● **TASK DIRECTIONS**
Starting at the line that contains "You are a computer-use agent. This" and ending at the line that contains "point(1833,107)", lay out the items below as a numbered list, skipping any blank lines. Leave out everything outside that range.

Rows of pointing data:

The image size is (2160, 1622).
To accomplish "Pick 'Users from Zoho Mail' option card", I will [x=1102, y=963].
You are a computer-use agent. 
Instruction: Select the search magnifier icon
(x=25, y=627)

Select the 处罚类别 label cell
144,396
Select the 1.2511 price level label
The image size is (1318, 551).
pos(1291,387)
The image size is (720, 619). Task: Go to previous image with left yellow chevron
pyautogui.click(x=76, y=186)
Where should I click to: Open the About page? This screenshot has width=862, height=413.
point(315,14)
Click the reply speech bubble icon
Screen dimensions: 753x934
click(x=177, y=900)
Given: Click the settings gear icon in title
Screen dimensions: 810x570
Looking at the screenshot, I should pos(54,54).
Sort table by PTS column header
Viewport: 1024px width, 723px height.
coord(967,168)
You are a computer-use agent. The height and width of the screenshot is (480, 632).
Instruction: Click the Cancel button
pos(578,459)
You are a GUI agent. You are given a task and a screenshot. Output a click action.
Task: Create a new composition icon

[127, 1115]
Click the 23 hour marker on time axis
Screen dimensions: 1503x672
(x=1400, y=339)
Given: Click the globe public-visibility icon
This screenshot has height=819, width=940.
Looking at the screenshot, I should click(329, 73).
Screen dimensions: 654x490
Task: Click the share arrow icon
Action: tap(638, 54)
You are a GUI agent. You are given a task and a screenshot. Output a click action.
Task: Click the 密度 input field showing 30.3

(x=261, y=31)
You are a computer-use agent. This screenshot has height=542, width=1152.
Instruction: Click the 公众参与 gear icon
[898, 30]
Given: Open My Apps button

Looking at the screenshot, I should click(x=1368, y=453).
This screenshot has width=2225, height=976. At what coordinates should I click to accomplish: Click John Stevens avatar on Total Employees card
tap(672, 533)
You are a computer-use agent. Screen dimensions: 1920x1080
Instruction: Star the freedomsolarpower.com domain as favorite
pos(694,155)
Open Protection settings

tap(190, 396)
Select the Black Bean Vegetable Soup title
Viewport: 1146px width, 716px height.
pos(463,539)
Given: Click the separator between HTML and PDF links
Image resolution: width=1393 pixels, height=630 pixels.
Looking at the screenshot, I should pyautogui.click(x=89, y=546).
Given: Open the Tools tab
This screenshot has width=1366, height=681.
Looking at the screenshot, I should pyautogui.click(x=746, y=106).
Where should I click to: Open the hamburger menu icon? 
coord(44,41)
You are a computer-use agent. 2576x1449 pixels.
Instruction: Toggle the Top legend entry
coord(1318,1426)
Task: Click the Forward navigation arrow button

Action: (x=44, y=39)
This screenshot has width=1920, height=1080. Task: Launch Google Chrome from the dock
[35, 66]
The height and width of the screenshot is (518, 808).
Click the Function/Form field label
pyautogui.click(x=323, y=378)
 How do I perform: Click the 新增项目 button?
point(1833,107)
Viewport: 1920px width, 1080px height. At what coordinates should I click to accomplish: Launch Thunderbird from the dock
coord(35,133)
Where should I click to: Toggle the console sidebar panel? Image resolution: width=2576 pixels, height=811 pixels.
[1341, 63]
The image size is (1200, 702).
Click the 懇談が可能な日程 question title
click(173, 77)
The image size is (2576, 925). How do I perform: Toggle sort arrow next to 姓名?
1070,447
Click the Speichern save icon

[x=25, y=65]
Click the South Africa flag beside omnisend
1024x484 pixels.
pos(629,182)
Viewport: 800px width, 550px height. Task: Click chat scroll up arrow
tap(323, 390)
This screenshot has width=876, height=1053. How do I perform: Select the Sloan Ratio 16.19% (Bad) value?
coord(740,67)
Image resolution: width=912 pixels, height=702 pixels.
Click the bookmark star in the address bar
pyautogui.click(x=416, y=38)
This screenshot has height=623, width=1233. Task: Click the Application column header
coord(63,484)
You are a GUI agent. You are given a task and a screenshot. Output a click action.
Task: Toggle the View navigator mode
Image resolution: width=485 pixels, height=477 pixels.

● **TASK OUTPUT**
1. You are a computer-use agent. This screenshot has height=542, width=1152.
2. Instruction: Click the 公众参与 gear icon
3. [898, 30]
4. Given: Open My Apps button
5. Looking at the screenshot, I should click(x=1368, y=453).
6. This screenshot has width=2225, height=976. At what coordinates should I click to accomplish: Click John Stevens avatar on Total Employees card
7. tap(672, 533)
8. You are a computer-use agent. Screen dimensions: 1920x1080
9. Instruction: Star the freedomsolarpower.com domain as favorite
10. pos(694,155)
11. Open Protection settings
12. tap(190, 396)
13. Select the Black Bean Vegetable Soup title
14. Viewport: 1146px width, 716px height.
15. pos(463,539)
16. Given: Click the separator between HTML and PDF links
17. Image resolution: width=1393 pixels, height=630 pixels.
18. Looking at the screenshot, I should pyautogui.click(x=89, y=546).
19. Given: Open the Tools tab
20. This screenshot has width=1366, height=681.
21. Looking at the screenshot, I should pyautogui.click(x=746, y=106).
22. Where should I click to: Open the hamburger menu icon? 
23. coord(44,41)
24. You are a computer-use agent. 2576x1449 pixels.
25. Instruction: Toggle the Top legend entry
26. coord(1318,1426)
27. Task: Click the Forward navigation arrow button
28. Action: (x=44, y=39)
29. This screenshot has width=1920, height=1080. Task: Launch Google Chrome from the dock
30. [35, 66]
31. The height and width of the screenshot is (518, 808).
32. Click the Function/Form field label
33. pyautogui.click(x=323, y=378)
34.  How do I perform: Click the 新增项目 button?
35. point(1833,107)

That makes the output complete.